Source information:
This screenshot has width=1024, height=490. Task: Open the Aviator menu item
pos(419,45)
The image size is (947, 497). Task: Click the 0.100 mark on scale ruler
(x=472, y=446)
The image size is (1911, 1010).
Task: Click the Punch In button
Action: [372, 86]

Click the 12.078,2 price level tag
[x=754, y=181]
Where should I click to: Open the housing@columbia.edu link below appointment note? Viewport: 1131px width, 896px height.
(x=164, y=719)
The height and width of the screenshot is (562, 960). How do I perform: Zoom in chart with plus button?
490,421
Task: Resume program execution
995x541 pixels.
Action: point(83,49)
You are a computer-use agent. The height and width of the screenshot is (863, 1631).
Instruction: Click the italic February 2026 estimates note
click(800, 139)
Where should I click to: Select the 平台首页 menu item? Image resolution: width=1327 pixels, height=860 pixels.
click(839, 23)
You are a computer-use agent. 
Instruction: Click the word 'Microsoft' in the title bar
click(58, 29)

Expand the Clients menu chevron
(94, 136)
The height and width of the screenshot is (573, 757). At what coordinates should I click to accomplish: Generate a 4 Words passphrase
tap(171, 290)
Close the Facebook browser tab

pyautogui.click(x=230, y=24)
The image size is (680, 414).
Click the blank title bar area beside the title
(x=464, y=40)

Exercise details: Print exactly the lines between the line with "You are a computer-use agent. The" and the final line of the records above, both included.

Answer:
You are a computer-use agent. The height and width of the screenshot is (863, 1631).
Instruction: Click the italic February 2026 estimates note
click(800, 139)
Where should I click to: Select the 平台首页 menu item? Image resolution: width=1327 pixels, height=860 pixels.
click(839, 23)
You are a computer-use agent. 
Instruction: Click the word 'Microsoft' in the title bar
click(58, 29)

Expand the Clients menu chevron
(94, 136)
The height and width of the screenshot is (573, 757). At what coordinates should I click to accomplish: Generate a 4 Words passphrase
tap(171, 290)
Close the Facebook browser tab

pyautogui.click(x=230, y=24)
The image size is (680, 414).
Click the blank title bar area beside the title
(x=464, y=40)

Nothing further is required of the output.